**Latihan 1**
Ubah bagian kutipan tentang pemilu Polandia yang dimulai dari "Bila ingin situasi" dan berlanjut sampai "kemenangan (Chadwick, 2020).", dengan mengganti "kelompok liberal" menjadi "kelompok progresif".
**Latihan 2**
Menurut kutipan tentang pemilu Polandia, berapa besar dana per bulan untuk anak yang direncanakan dalam Undang-undang Keluarga (Family Act)?

**Kutipan**
++++++++

Kedua, secara implisit, ide-ide konservatif Gereja Katolik diartikulasikan oleh PiS melalui kebijakan seperti kebijakan intensif bagi anak serta kebijakan yang berlawanan dengan pandangan kelompok LGBTQ.

Ketiga, Presiden Duda beberapa kali mengutip pernyataan dari ayat Alkitab (Scislowska & Gera, 2019). Contohnya ialah pidato kemenangan Duda. Terakhir, sebagian media massa Katolik di Polandia ikut menyuarakan manifesto PiS dan Duda.

Dalam aspek sosial, Andrzej Duda berhasil menggunakan pengaruh Gereja Katolik di Polandia yang kuat sehingga terjadi “hubungan mutualisme” antara Gereja dan PiS. Ditambah, Duda sukses memanfaatkan karakteristik warga Polandia di mana sebagian besar dari mereka masih berafiliasi dengan Gereja Katolik.

Pada aspek ekonomi, sang petahana mengeksploitasi isu kemiskinan pada keluarga, terutama di daerah rural. Duda dalam kampanyenya menjanjikan kebijakan untuk menyejahterakan keluarga yang memiliki anak. 

Undang-undang Keluarga (Family Act) yang direncanakan akan mengalokasikan 500 zloty atau setara sekitar 1.9 juta rupiah per bulan untuk anak tiap keluarga dari pasangan laki-laki dan perempuan. Rencana kebijakan ini juga secara implisit menyentuh aspek sosial karena menghalangi kelompok LGBTQ memperoleh hak insentif anak. (Easton, 2020)

Strategi Duda tersebut mampu menggabungkan aspek ekonomi dan sosial di mana penggabungan itu menguntungkan dia dari aspek politik. Juga, kesamaan dari strategi petahana ini ialah menarget kelompok-kelompok menengah ke bawah yang bermukim di daerah pedesaan.

Sementara, pesaingnya luput dalam menganalisis strategi Duda sehingga Trzaskowski hanya unggul di perkotaan. Ditambah, Duda melancarkan kampanyenya di daerah rural secara “senyap” sehingga kubu Trzaskowski salah melakukan perhitungan.

Pasca Pemilu

Mendatang, kondisi politik domestik Polandia kemungkinan akan relatif bergejolak mengingat Duda hanya menang dengan selisih tipis, tak lebih dari 5%. Secara implisit, hasil pemilu tersebut mengindikasikan keseimbangan antara masyarakat pendukung ide-ide konservatif dan progresif.

Bila ingin situasi politik stabil, Duda perlu mengakomodasi kepentingan kelompok liberal atau memecah dukungan elektoral terhadap pendukung Trzaskowski. Ewa Marchinak, seorang ahli politik dari Universitas Warsawa, mengatakan bahwa secara statistik memang Duda dan PiS menang, namun dari aspek sosial dan psikologis, Duda belum meraih kemenangan (Chadwick, 2020).

++++++++

**Informasi yang Ditampilkan**
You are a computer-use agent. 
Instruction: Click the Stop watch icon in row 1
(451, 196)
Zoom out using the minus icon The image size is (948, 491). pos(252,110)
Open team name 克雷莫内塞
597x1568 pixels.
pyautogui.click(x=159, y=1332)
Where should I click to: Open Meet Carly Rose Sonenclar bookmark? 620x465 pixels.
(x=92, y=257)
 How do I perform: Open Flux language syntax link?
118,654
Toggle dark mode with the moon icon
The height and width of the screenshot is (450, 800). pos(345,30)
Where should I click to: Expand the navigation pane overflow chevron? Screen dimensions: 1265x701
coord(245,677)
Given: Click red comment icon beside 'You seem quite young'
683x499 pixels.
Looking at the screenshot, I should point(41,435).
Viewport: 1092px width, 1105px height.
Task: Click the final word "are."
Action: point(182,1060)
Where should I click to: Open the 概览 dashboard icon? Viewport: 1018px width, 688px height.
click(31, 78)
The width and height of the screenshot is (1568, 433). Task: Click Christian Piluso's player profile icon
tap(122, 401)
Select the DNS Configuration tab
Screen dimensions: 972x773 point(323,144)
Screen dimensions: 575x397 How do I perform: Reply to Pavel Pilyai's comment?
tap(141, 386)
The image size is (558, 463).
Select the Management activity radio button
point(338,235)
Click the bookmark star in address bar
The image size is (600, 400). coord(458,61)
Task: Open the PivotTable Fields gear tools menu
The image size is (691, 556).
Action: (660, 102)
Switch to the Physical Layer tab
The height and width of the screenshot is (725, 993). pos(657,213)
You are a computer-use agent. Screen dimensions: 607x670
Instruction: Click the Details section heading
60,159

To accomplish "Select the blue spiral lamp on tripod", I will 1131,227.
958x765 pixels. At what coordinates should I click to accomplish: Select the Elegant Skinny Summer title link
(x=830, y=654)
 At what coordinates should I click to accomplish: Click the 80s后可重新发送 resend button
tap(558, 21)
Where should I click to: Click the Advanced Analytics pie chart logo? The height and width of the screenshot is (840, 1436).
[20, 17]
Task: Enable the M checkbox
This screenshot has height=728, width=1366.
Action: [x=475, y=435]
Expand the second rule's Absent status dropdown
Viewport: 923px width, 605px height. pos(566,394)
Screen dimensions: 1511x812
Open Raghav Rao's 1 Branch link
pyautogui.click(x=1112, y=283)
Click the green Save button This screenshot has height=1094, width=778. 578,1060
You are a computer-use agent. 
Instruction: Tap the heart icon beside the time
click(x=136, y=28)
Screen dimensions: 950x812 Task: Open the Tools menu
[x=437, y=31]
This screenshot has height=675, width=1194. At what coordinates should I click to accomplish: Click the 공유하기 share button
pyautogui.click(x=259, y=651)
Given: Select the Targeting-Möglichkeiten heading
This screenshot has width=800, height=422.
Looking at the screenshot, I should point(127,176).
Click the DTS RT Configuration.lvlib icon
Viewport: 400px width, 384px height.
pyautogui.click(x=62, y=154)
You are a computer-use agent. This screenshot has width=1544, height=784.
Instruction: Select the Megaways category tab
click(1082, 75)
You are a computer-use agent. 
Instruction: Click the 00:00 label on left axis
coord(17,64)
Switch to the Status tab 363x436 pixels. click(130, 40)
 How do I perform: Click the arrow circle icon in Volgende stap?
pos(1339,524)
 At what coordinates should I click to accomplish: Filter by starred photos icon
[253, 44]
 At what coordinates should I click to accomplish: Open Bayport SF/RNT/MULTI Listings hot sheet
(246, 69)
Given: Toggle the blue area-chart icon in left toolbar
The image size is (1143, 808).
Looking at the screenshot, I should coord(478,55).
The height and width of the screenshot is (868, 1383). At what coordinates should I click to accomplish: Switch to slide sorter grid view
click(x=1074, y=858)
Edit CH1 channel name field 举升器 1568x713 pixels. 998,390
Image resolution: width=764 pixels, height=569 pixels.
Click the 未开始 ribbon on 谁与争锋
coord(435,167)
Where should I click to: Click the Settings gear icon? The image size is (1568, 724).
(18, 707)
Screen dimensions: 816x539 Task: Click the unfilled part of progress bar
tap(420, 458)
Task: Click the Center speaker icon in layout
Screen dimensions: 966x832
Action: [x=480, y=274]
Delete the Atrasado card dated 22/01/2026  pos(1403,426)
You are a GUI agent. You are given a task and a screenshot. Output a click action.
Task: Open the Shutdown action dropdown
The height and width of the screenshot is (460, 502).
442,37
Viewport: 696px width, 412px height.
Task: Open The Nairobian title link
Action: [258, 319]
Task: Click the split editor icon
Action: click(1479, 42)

++++++++

**Kotak Jawaban 1**
Bila ingin situasi politik stabil, Duda perlu mengakomodasi kepentingan kelompok progresif atau memecah dukungan elektoral terhadap pendukung Trzaskowski. Ewa Marchinak, seorang ahli politik dari Universitas Warsawa, mengatakan bahwa secara statistik memang Duda dan PiS menang, namun dari aspek sosial dan psikologis, Duda belum meraih kemenangan (Chadwick, 2020).

**Kotak Jawaban 2**
500 zloty atau setara sekitar 1.9 juta rupiah per bulan.